Ghiraldo retrata a Dorin: “Gran bebedor y gran comilón, gourmand y gourmet; todo en una pieza, estaba siempre en ellos una nota original. Cocinero a lo Dumas, padre, no solamente intervenía en la confección del menú, sino que preparaba en persona, platos de su inventiva, entre ellos algunos de condimentación tan complicada como su fantasía y que hubieran importado un verdadero peligro para organismos menos poderosos que los de aquellos bohemios vorazmente devoradores”.

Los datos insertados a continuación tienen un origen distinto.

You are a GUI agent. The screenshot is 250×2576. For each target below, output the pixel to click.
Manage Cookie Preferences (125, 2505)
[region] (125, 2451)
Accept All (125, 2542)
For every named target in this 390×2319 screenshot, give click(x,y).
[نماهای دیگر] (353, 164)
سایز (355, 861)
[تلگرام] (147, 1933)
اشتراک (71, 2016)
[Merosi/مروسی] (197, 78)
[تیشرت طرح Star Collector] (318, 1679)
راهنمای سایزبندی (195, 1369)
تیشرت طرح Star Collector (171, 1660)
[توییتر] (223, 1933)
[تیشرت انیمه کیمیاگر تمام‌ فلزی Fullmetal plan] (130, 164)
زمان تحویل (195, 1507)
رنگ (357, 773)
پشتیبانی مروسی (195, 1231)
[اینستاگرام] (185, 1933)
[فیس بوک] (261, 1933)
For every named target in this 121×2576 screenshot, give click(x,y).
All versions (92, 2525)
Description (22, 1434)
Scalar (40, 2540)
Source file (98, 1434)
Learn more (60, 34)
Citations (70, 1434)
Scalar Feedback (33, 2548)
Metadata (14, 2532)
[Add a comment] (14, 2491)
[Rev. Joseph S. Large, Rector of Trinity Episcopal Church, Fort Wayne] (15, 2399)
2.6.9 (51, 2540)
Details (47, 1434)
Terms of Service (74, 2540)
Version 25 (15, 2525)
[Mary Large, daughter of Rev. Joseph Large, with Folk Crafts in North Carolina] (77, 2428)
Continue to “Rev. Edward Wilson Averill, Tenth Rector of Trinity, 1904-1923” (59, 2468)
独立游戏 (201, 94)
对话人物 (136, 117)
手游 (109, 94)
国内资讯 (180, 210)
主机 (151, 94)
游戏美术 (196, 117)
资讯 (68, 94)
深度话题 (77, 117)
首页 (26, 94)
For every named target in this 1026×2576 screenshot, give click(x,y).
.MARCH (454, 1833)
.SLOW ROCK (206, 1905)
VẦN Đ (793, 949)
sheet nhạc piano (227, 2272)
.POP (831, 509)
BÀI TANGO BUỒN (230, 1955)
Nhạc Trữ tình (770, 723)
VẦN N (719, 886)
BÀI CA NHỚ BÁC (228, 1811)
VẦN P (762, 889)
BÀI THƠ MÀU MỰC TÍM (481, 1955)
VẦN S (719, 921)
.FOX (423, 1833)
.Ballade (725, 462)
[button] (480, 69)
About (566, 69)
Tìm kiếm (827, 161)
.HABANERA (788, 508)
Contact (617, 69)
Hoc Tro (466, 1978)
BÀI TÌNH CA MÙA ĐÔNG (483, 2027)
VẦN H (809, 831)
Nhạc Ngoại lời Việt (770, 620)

Por lo demás, Américo Dorin / Rubén Darío “tenía 30 años y hacía varios que rodaba de ciudad en ciudad. Allá, en su país nativo, en su tierra inolvidable del trópico, tenía, además de un hijo a quien no pudo darle su amor paterno, el único afecto entrañable que le quedaba en el mundo: una hermana por línea materna; hermana amada que era su gran cariño, su abismático amor, su anhelo eterno; mezcla indefinible de todos los amores. No había conocido a su padre; fue muy triste su infancia, pasaba con sus abuelos, y en cuanto a la madre, flor de pecado y de dolor, él supo perdonarla siempre, quizá comprendiéndola mejor que nadie allá en el fondo recóndito y misterioso de su alma. / Lo que Salvadorcito no acabó de comprender fue la magnitud de aquel amor auroral tan exaltado del poeta”.

Tal fue la imagen de Rubén, proyectada en una ficción novelística: la segunda escrita sobre él, ya que le había precedido en 1922 la inédita de la dama nicaragüense Celia Elizondo viuda de Nicol, titulada “La loquita”, de la cual se conserva una copia mecanográfica en la Biblioteca Nacional Rubén Darío.